The Model 3 is also the much cheaper option in the long run for private buyers paying cash, due mainly to its slow depreciation. The 3 Series and XE will cost you around £8000 and £9000 more respectively to own over a three-year period. However, if you’re buying on PCP finance, the 3 Series is fractionally cheaper per month than the Model 3, while the XE is roughly £40 a month cheaper again, thanks to a generous deposit contribution from Jaguar.
You do have to pay a small fee (24 pence per kWh) every time you use Tesla’s Supercharging network, but at least you have access to it, meaning you can charge relatively quickly (a 0-80% charge takes up to 40 minutes) from one of around 300 stations across the UK. This is currently a big reason to choose a Tesla over any other electric car. You can also recharge at regular public CCS sites or by using a Type 2 connector at home.

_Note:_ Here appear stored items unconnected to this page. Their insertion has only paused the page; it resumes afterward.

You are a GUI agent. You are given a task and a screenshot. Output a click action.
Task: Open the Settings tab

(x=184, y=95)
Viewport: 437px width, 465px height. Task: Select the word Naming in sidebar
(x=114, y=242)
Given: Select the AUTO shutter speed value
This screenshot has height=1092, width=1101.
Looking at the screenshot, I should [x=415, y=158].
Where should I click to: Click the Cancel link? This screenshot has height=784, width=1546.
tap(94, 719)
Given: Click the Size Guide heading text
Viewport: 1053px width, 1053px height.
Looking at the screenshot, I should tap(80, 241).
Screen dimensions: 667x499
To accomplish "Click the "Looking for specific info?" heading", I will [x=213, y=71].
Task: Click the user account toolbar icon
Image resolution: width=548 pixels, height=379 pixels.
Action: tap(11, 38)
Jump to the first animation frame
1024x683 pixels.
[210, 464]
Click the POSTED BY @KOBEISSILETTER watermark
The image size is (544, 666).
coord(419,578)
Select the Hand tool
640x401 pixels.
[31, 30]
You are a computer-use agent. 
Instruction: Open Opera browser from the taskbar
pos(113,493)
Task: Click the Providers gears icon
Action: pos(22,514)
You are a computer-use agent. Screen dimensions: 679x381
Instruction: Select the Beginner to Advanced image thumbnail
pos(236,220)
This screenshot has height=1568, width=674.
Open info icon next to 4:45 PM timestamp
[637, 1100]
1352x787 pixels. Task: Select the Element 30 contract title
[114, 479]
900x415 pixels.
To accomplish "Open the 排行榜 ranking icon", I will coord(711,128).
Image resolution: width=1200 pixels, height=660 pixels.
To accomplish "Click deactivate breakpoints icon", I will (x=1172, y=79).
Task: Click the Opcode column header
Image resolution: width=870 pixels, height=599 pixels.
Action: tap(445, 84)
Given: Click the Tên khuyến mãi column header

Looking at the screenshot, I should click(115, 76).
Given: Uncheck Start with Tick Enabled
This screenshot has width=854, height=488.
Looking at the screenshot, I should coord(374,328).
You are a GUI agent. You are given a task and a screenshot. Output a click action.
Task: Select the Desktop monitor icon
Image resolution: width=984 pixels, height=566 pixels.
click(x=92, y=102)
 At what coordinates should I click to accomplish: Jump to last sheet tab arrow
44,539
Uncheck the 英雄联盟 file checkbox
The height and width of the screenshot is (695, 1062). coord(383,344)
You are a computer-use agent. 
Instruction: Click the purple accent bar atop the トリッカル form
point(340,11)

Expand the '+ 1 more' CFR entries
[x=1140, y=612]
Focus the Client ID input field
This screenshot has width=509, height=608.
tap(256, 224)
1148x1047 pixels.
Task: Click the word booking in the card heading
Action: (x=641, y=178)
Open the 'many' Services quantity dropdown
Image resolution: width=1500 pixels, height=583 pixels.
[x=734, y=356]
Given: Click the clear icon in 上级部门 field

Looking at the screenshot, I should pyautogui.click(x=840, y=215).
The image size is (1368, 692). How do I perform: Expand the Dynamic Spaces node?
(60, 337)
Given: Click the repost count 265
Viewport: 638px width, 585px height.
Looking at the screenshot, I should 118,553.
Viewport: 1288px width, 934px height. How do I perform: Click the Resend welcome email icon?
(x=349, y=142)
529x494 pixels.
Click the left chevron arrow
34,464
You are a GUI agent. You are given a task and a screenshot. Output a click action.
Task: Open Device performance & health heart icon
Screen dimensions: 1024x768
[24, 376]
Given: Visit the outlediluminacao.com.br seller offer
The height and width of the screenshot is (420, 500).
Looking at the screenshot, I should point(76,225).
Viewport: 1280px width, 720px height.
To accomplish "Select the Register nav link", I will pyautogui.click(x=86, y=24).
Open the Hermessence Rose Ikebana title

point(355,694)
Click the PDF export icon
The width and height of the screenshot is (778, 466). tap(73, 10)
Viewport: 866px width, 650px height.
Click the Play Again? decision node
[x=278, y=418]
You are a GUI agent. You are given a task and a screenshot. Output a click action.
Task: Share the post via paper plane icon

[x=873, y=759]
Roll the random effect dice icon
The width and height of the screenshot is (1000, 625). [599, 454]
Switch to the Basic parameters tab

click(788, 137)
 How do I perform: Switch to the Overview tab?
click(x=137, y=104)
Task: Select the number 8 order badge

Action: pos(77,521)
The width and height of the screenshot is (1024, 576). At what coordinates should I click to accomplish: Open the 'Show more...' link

The Model 3 comes with Tesla’s Autopilot package as standard; this includes adaptive cruise control and the best self-steering system we’ve tried. It’s really handy for motorway driving, although you still have to keep your hands on the wheel for safety reasons. Adaptive cruise control and a panoramic roof cost extra on the 3 Series and XE. Like the Model 3, the 3 Series does at least have heated front seats (these cost £170 on the XE). Mind you, both of the European cars have real leather seats, whereas the Model 3’s are made of faux leather.
Safety is another area in which the Model 3 excels; it scored brilliant marks in its Euro NCAP appraisal. The XE was tested under on older and less stringent set of criteria back in 2015, but there were no obvious areas of weakness, whereas the 3 Series has yet to be tested at all. All three cars come with automatic emergency braking as standard.
Best executive cars 2022
A good executive car need to be comfortable, classy and well equipped, yet also cheap to run. So, which models hit all their targets, and which should be avoided?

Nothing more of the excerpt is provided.